(Stored records)
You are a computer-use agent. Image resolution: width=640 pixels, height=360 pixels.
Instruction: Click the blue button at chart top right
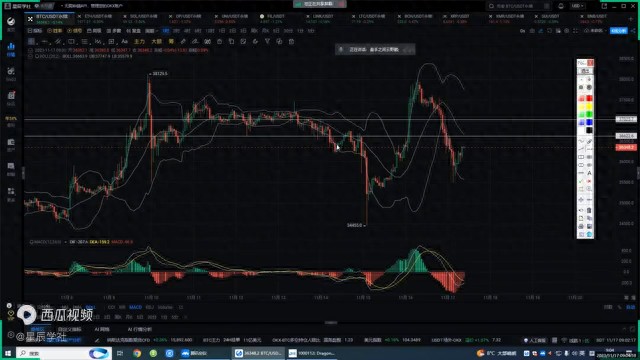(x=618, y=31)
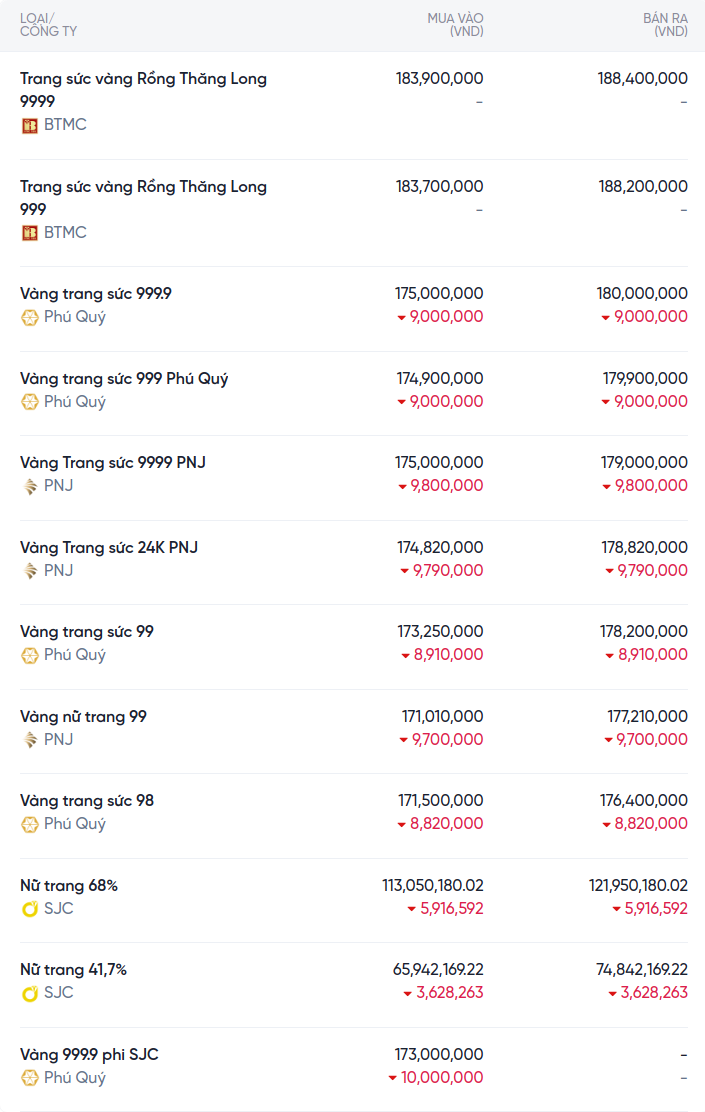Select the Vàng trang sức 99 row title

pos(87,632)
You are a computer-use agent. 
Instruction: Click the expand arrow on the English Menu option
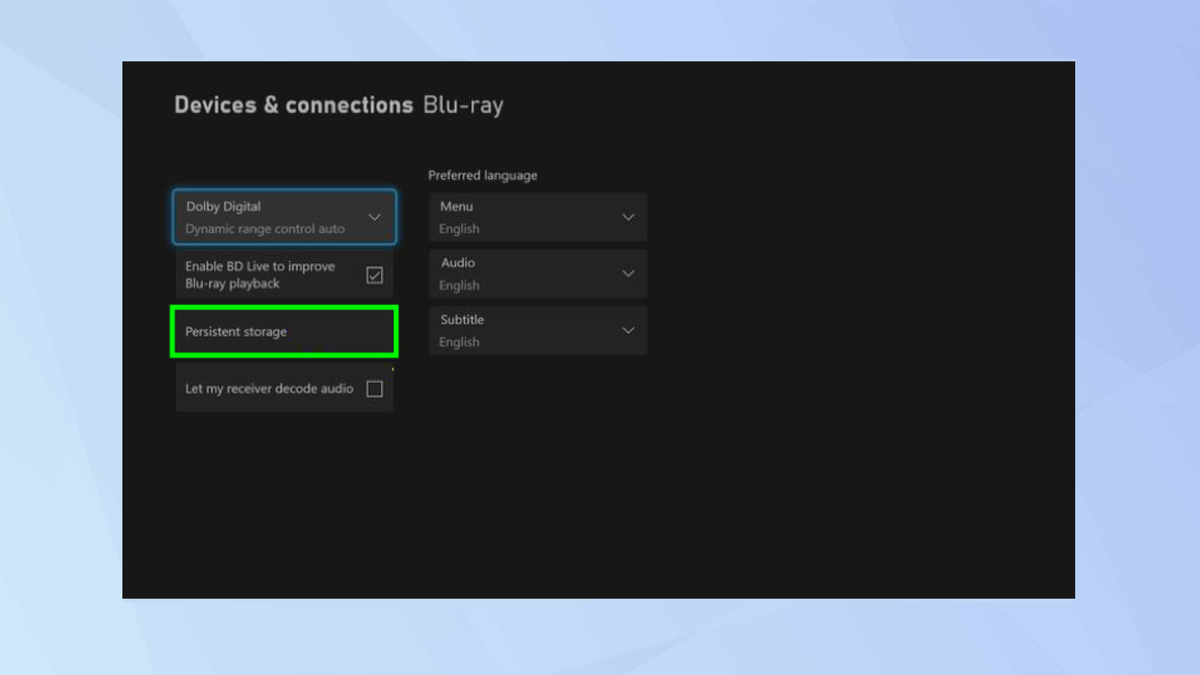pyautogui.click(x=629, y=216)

YOUR INSTRUCTIONS: Search the records line by line for the word "computer" and copy every line where it appears.

OUTPUT:
You are a computer-use agent. Image resolution: width=640 pixels, height=360 pixels.
You are a computer-use agent. 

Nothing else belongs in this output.